7 Reasons Why I Finally Quit Social Media
{ I have more than seven reasons, but that would take an entire book. }
Last year I finally deleted all of my social media accounts. It wasn’t something I did on a whim; rather, it was something I’d been planning on doing for a long time. So, in a way, I’ve been writing this article in my head for years.
I’ve been reluctant, however, to put my reasoning into words. My reluctance is, in large part, due to Jesus’s words when he described two men — a Pharisee and a tax collector — in a parable. Jesus said:
Two men went up into the temple to pray, one a Pharisee and the other a tax collector. The Pharisee, standing by himself, prayed thus: ‘God, I thank you that I am not like other men, extortioners, unjust, adulterers, or even like this tax collector. I fast twice a week; I give tithes of all that I get.’ But the tax collector, standing far off, would not even lift up his eyes to heaven, but beat his breast, saying, ‘God, be merciful to me, a sinner!’ (Luke 18:10-13)

DATA SECTION =>
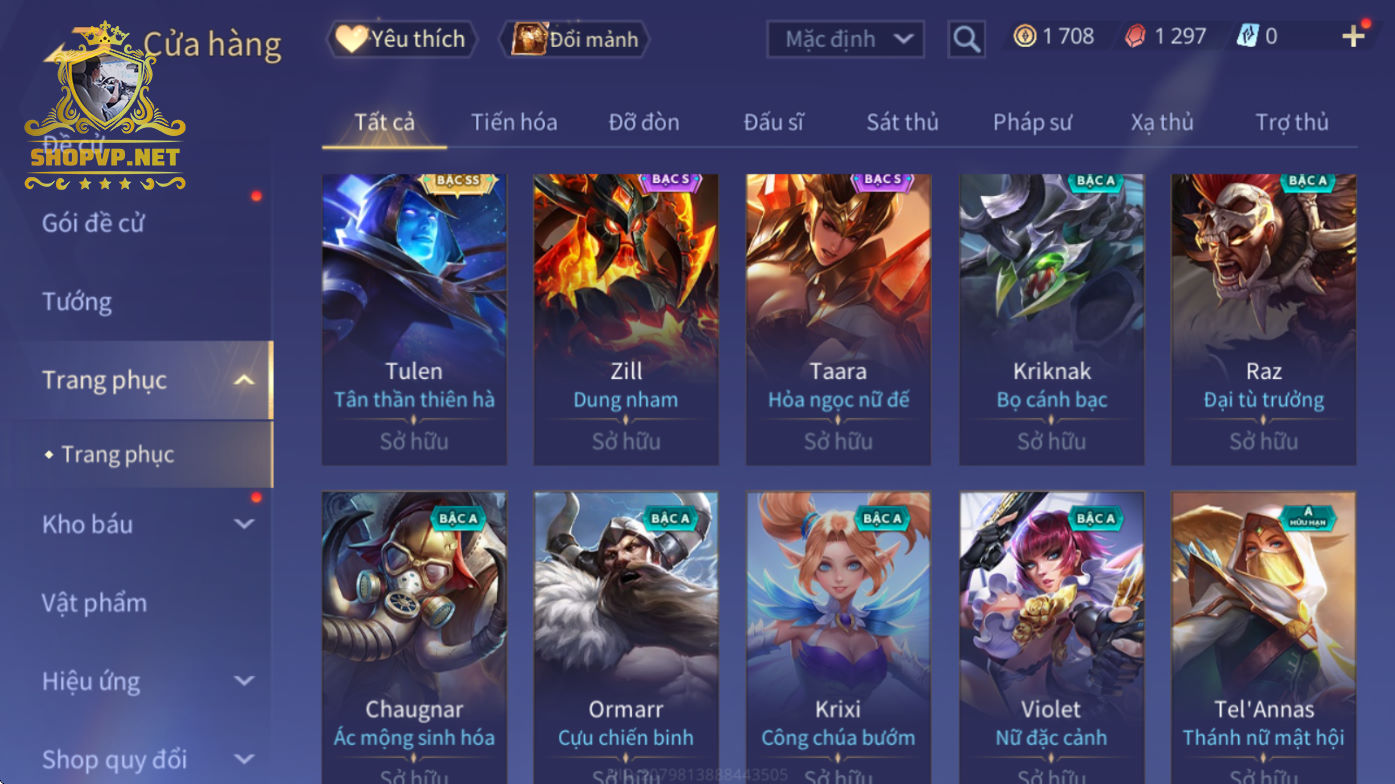Collapse the Trang phục sidebar section
The width and height of the screenshot is (1395, 784).
tap(244, 380)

TASK INSTRUCTIONS =>
Copy out the essay on quitting social media in full, word for word, with nothing added or left out.

REPLY TO THE EXERCISE =>
7 Reasons Why I Finally Quit Social Media
{ I have more than seven reasons, but that would take an entire book. }
Last year I finally deleted all of my social media accounts. It wasn’t something I did on a whim; rather, it was something I’d been planning on doing for a long time. So, in a way, I’ve been writing this article in my head for years.
I’ve been reluctant, however, to put my reasoning into words. My reluctance is, in large part, due to Jesus’s words when he described two men — a Pharisee and a tax collector — in a parable. Jesus said:
Two men went up into the temple to pray, one a Pharisee and the other a tax collector. The Pharisee, standing by himself, prayed thus: ‘God, I thank you that I am not like other men, extortioners, unjust, adulterers, or even like this tax collector. I fast twice a week; I give tithes of all that I get.’ But the tax collector, standing far off, would not even lift up his eyes to heaven, but beat his breast, saying, ‘God, be merciful to me, a sinner!’ (Luke 18:10-13)